Repeat the listing below line by line, exactly, leaving its pictures behind.

———

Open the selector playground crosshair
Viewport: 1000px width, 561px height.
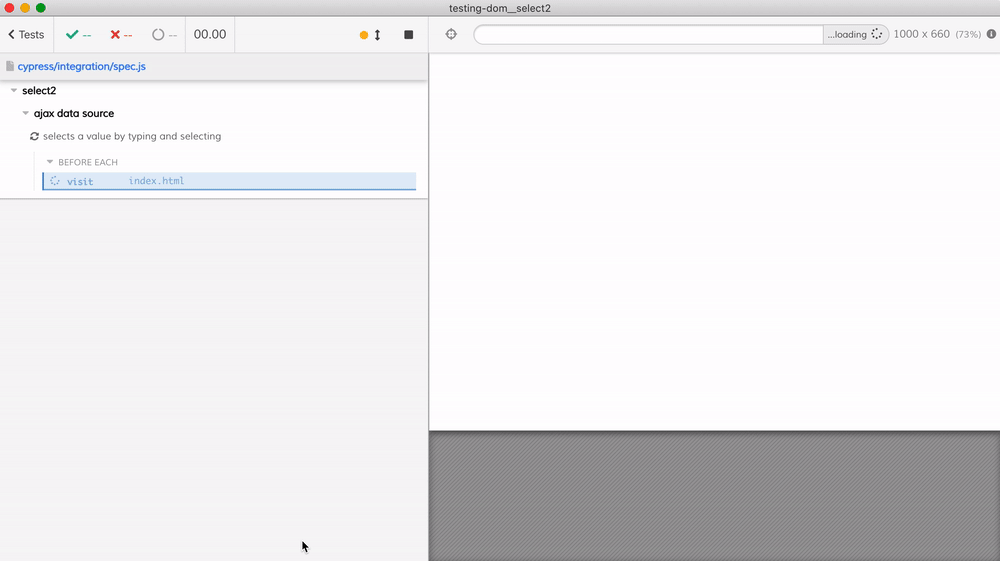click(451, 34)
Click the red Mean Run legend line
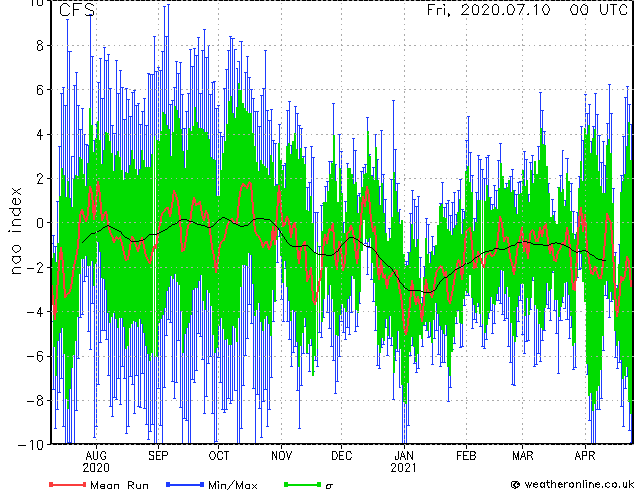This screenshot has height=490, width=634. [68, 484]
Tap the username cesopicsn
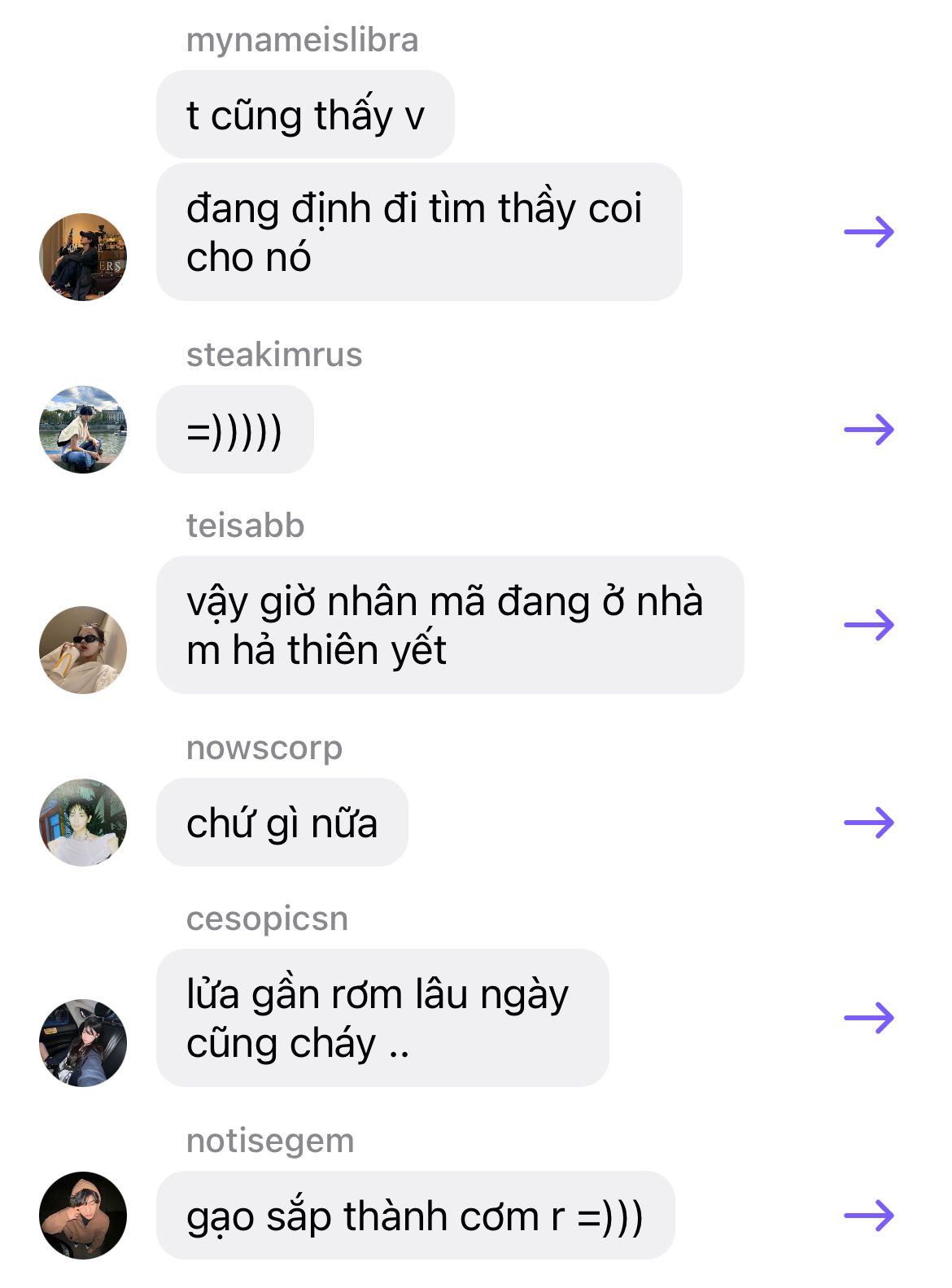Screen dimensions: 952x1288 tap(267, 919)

———

RESULT OF THIS EXERCISE:
Open the selector playground crosshair
Viewport: 1000px width, 561px height.
click(451, 34)
Click the red Mean Run legend line
This screenshot has height=490, width=634. [68, 484]
Tap the username cesopicsn
Screen dimensions: 952x1288 tap(267, 919)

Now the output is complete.